「いま、目の前にある『自分の現実』は、『過去の自分』の結果ではない」
という意見を拝読して、考えるところがあり、今日はその事を書きます。
上の意見を言われた方の、その根拠とは。
①そうしたら(今の自分は、過去の自分の結果であるならば)、私達は、いつも間違える事ができないではないか。
②いつも正解でいる、いつも失敗できない、成功し続けないといけないではないか。
③それは無理だ。
④人は、間違うこともあるし、うまくいかない事もある。失敗する事も、法を犯してしまう事もある。失敗は避けて通れない。
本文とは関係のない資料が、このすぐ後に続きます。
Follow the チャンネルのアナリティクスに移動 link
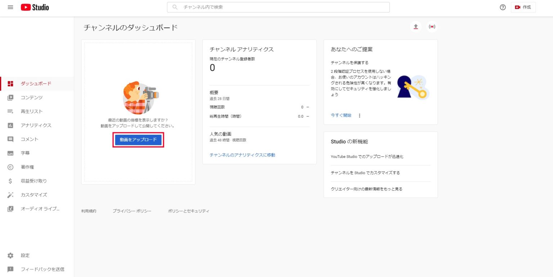553x277 pixels. [x=242, y=155]
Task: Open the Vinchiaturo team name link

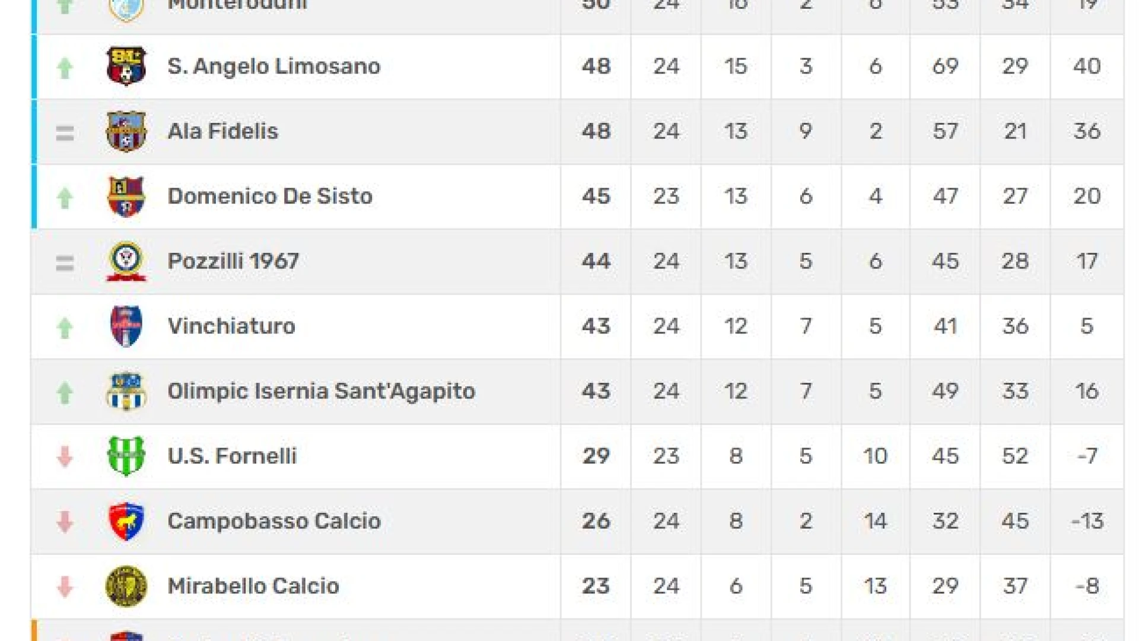Action: point(231,326)
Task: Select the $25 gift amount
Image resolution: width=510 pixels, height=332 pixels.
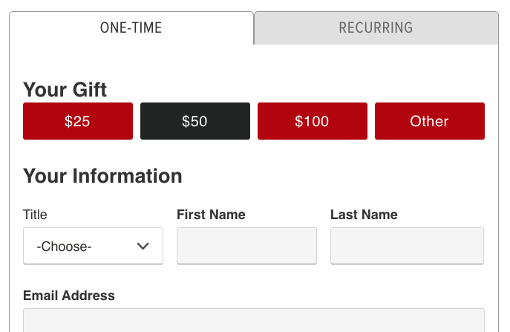Action: point(78,121)
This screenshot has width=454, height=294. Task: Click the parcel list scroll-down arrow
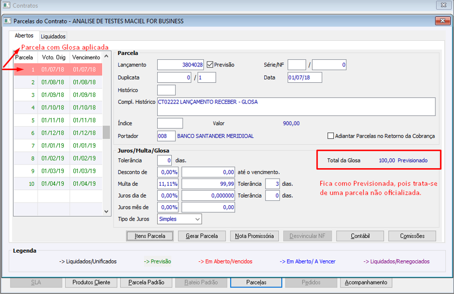[x=106, y=211]
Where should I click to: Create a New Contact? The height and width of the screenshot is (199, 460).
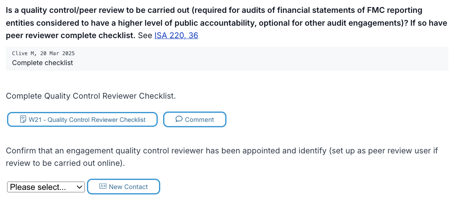[123, 187]
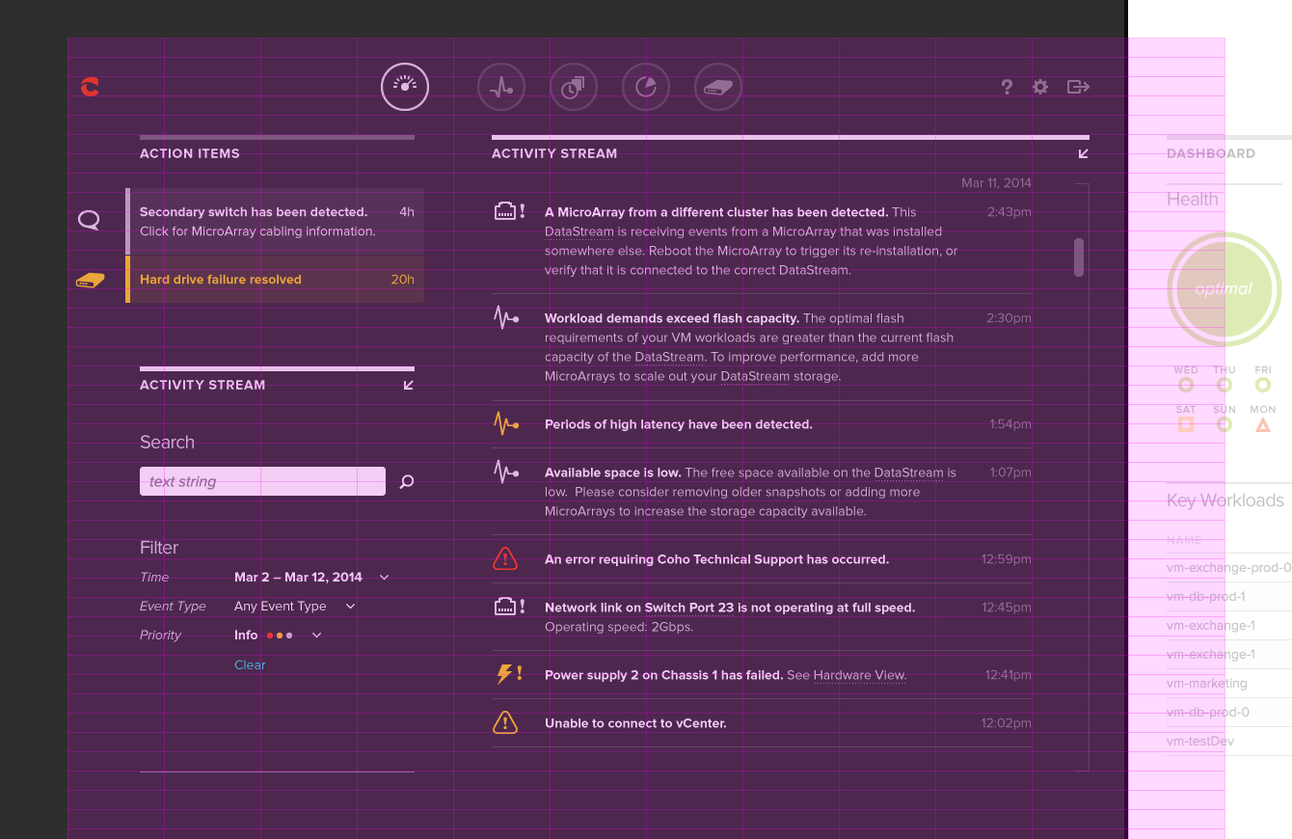Open settings gear icon
This screenshot has width=1292, height=839.
coord(1040,87)
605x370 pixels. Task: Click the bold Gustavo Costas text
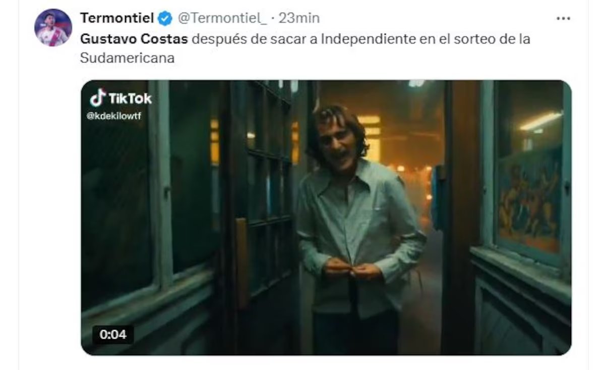tap(134, 39)
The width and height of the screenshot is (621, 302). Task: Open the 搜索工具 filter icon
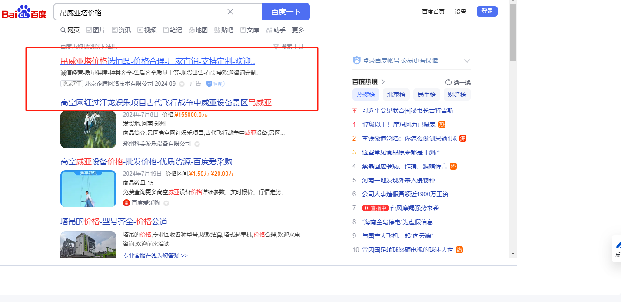[276, 47]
⑤だから、目の前の自分の現実は、過去の自分の結果ではない。
⑥目の前の自分の現実は、今自分が何を信じているか、だ。
これを読まれて、「なるほど」と思われる方も、おられるのでしょうか。
私は、いやいやいや、おかしいやん、と思いました(すみません)。
どこに違和感を感じたかというと、①と⑤と⑥、です。
⑥⑤①の順に説明します。
⑥目の前の自分の現実は、今自分が何を信じているか、だ。
つまり、現実(客観的事実)=自分の思考(主観)だと言っておられるわけで。これ、本当に最近の流行ですよね。主観が全てだ、という考え方。客観的事実なんてのは、完全に無視してよい、とする考え方。私はこの考え方が苦手です。これをやってしまうと、人生どつぼにはまっていくと思います。独りよがりでいて幸せになった人を、私は見た事がありません。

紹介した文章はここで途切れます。